L’integrazione di Horizon all’interno del gruppo Facile.it si inserisce nel nostro piano industriale, che prevede la crescita su tre dimensioni: offerta, canali e segmenti di clientela. Horizon rappresenta quindi un perfetto complemento per noi, sia per rafforzarci nel canale dei dealer auto, dove eravamo ancora poco presenti, sia per crescere nel segmento delle piccole e medie imprese, in cui siamo entrati dopo l’acquisizione di Tal Finance e dove puntiamo a espanderci ulteriormente proprio grazie a Horizon.

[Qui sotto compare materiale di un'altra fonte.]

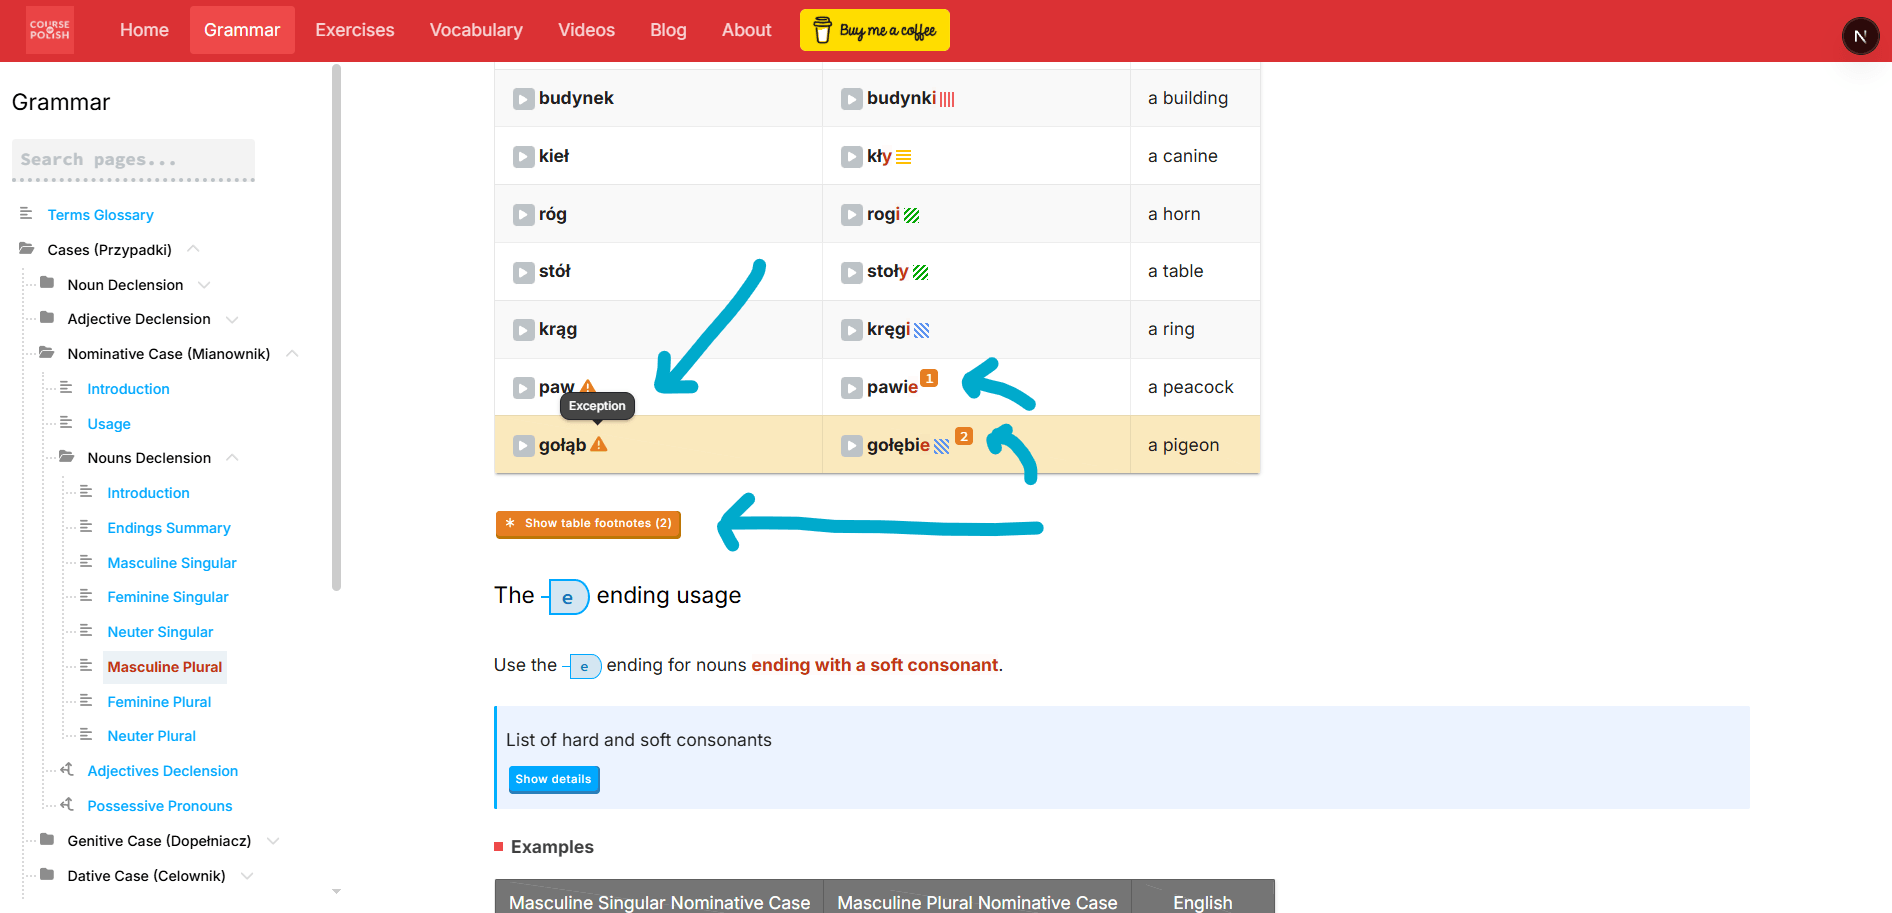Open the Exercises menu item
The image size is (1892, 913).
(x=354, y=30)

Prevediamo inoltre importanti sinergie: da un lato diventeremo una vetrina digitale per i concessionari di Horizon, integrando la loro offerta sul nostro sito e generando contatti qualificati; dall’altro forniremo ai concessionari prodotti come assicurazioni CVT e finanziamenti garantiti, a supporto della vendita del parco auto
Riesce a darci qualche numero?
Nel 2025 Horizon ha chiuso con circa 10.000 contratti di noleggio a lungo termine che, sommati a quelli già generati online da Facile.it, portano il totale a circa 15.000 contratti. Questo ci rende il broker di noleggio a lungo termine di gran lunga più grande in Italia. Per il 2026 prevediamo che Horizon raggiunga circa 13.000 contratti, con una crescita sostenuta in linea con il piano industriale
Cosa prevede il piano 2026?
Il piano 2026 è, come sempre, molto ambizioso per il gruppo Facile.it: puntiamo a una crescita dei ricavi intorno al 25% e del risultato netto del 28%, in continuità con le performance registrate negli ultimi tre anni
Come sta impattando lo scenario geopolitico?
Al momento non abbiamo osservato impatti rilevanti sul nostro business. Operando in diversi ambiti – assicurazioni, utilities, servizi finanziari e noleggio a lungo termine – gli effetti della situazione geopolitica si distribuiscono in modo differente. Nelle utilities abbiamo visto un aumento della domanda legato alle notizie sui rincari energetici e riteniamo che questo trend proseguirà nei prossimi mesi. Sul noleggio a lungo termine, invece, non registriamo effetti nel breve periodo. L’impatto principale è stato quello legato alla modifica della normativa sui fringe benefit, già ampiamente incorporato nei nostri numeri e nelle previsioni
Prossime acquisizioni?
Stiamo valutando diverse opportunità. Non abbiamo ancora concluso operazioni, ma siamo in fase avanzata su un paio di dossier che si inseriscono in modo coerente nel nostro modello di business, andando ad arricchire servizi, canali o segmenti di clientela
In quale settore?
Su questo preferisco non entrare nei dettagli.